Practical Tutorials#15
Building Multi-Agent Collaboration Systems: OpenClaw Orchestration
Architecture design for multiple OpenClaw agents working together.
12 min read•2026-02-10
multi-agentcollaborationorchestration
Why Multi-Agent Systems?
Complex tasks often benefit from specialized agents working together.
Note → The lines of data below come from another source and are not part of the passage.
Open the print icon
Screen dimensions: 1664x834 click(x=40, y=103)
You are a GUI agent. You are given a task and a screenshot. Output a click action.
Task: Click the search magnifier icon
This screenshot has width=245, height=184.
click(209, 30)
Multi-agent systems allow you to divide work, parallelize execution, and create more robust solutions.
Architecture Patterns
Hub-and-Spoke
┌─────────┐
│ Manager │
│ Agent │
└────┬────┘
│
┌───────┼───────┐
│ │ │
┌───▼──┐┌───▼──┐┌───▼──┐
│Worker││Worker││Worker│
│ A ││ B ││ C │
└──────┘└──────┘└──────┘
Pipeline
Input → Agent 1 → Agent 2 → Agent 3 → Output
(Parse) (Process) (Format)
Implementation
// Define specialized agents
const agents = {
researcher: new OpenClawAgent({
name: 'Researcher',
tools: ['web_search', 'url_fetch'],
bootstrap: 'Focus on gathering accurate information'
}),
writer: new OpenClawAgent({
name: 'Writer',
tools: ['file_write'],
bootstrap: 'Create clear, engaging content'
}),
reviewer: new OpenClawAgent({
name: 'Reviewer',
tools: ['file_read'],
bootstrap: 'Ensure quality and accuracy'
})
};
Orchestration
async function collaborativeTask(topic) {
// Phase 1: Research
const research = await agents.researcher.run(
'Research the latest developments in ' + topic
);
// Phase 2: Write
const draft = await agents.writer.run(
'Write an article based on: ' + research.summary
);
// Phase 3: Review
const review = await agents.reviewer.run(
'Review this article: ' + draft.content
);
// Phase 4: Revise if needed
if (review.needsRevision) {
return await agents.writer.run(
'Revise based on feedback: ' + review.feedback
);
}
return draft;
}
Communication Patterns
- Message Queue: Async communication between agents
- Shared Memory: Common knowledge base access
- Direct Invocation: Synchronous agent calls
Best Practices
- Keep agents focused on single responsibilities
- Define clear interfaces between agents
- Implement timeout and fallback mechanisms
- Log all inter-agent communications
Conclusion
Multi-agent systems unlock complex automation scenarios that single agents cannot handle efficiently.